まず、教員としての経験から、私たちが使っている言葉というのは、いろんな要素が切り捨てられた「象徴」であると土川さんは考えています。教壇に立って話すとき、「象徴」としての言葉をつじつま(整合性)が合うようにするため、都合のいいように物事を話していると感じていたといいます。つまり、教壇に立って話すことは真実ではなく、「教壇に立つと嘘をつく」ため、教壇に立つことに疑問を持ちながらも教員を続けていたようです。また、評価に関して、学校の行事において賞を生徒につくらせなかったといいます。評価というのは、こちらが設定したものを目指すことになります。土川さんは、“子どもは次世代を担うものであり、大人の責任として、望む社会で役に立つ人になってもらうためにおいてのみ評価するのであれば、評価でき得る”と考えていますが、そういう意味の評価であっても正しいかどうかは分からないとおっしゃっていました。こういったお話をお聞きすることで、教育はどうあるべきかを改めて考えさせられました。

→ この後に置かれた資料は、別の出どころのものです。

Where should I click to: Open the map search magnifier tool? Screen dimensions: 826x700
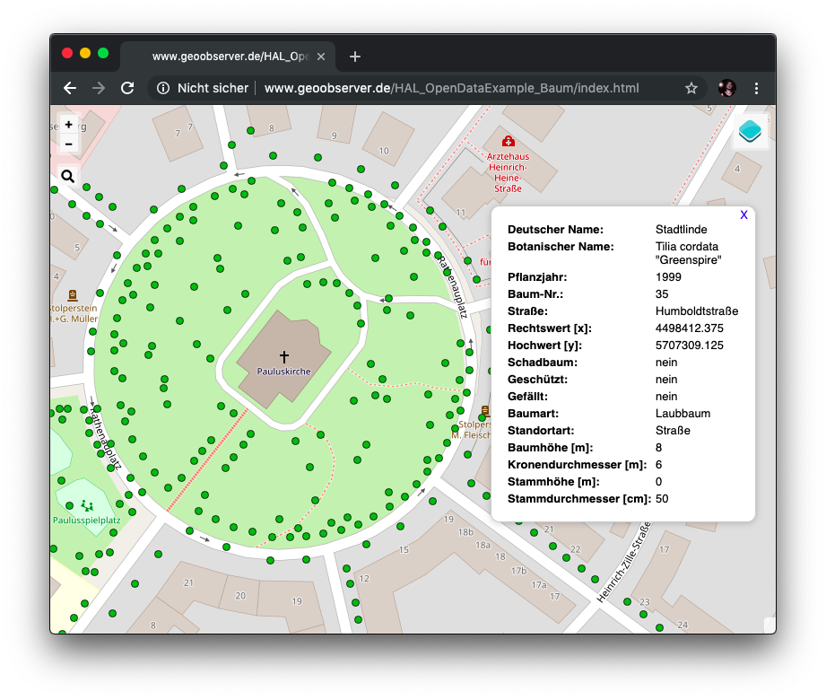(x=68, y=176)
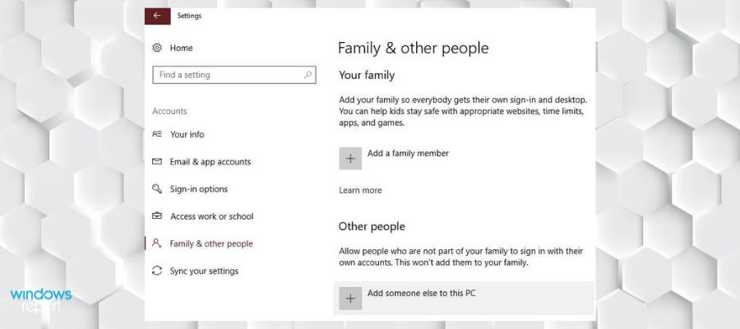Click the Home gear icon

(157, 48)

また、土川さんは、教育委員会において、高等学校文化連盟の活動や一般の文化活動にも携われていました。その中で、アート(芸術、文化)とは何か?と考えるようになり、アートは新しい価値観を提言するものであると考えています。つまりそれは、今の価値観を否定することであるため、今の価値観を守ろうとする行政としてではなく、市民活動として文化活動をやらなければいけないと土川さんは考えるようになりました。それが、地域でギャラリーなどを始めたきっかけになったようです。また、土川さんは“とてもいいアートを見ると人は善人になる”と考えています。善人になるというのは、相手の大変さを自分のことのように考えるということを指しているようです。人は、自分が1番大事であり、次に大事なのは家族、その次に大事なのは友達、自分の名前を知っている人というように広がっていき、さらに広がれば人間までも含まれます。この、どこまでを自分のことのように考えられるか、というのが社会の豊かさであると土川さんは考えています。このような考え方は、土川さんの父親の「当たり前のことを当たり前に思える人間になれ」という教えと通ずるのではないか、と土川さんは考えています。当たり前のこととして、悲しい人を慰める、苦しい人は助けるということが例にあげられていました。時代とともに「正しい」とされる価値観は変わっていきますが、この「当たり前のことを当たり前に思える人間になれ」というのは普遍的な価値感なのではないかと土川さんはおっしゃっていました。そして、アートは、この「当たり前のことを当たり前に思える」ようにする範囲を広げる手法の一つと考えています。また、多文化共生もどれだけ自分のことのように捉えられるかが課題ではないかとおっしゃっていました。アートの話から、自分事として捉えること、社会の豊かさ、多文化共生について考えることができ、とても興味深かったです。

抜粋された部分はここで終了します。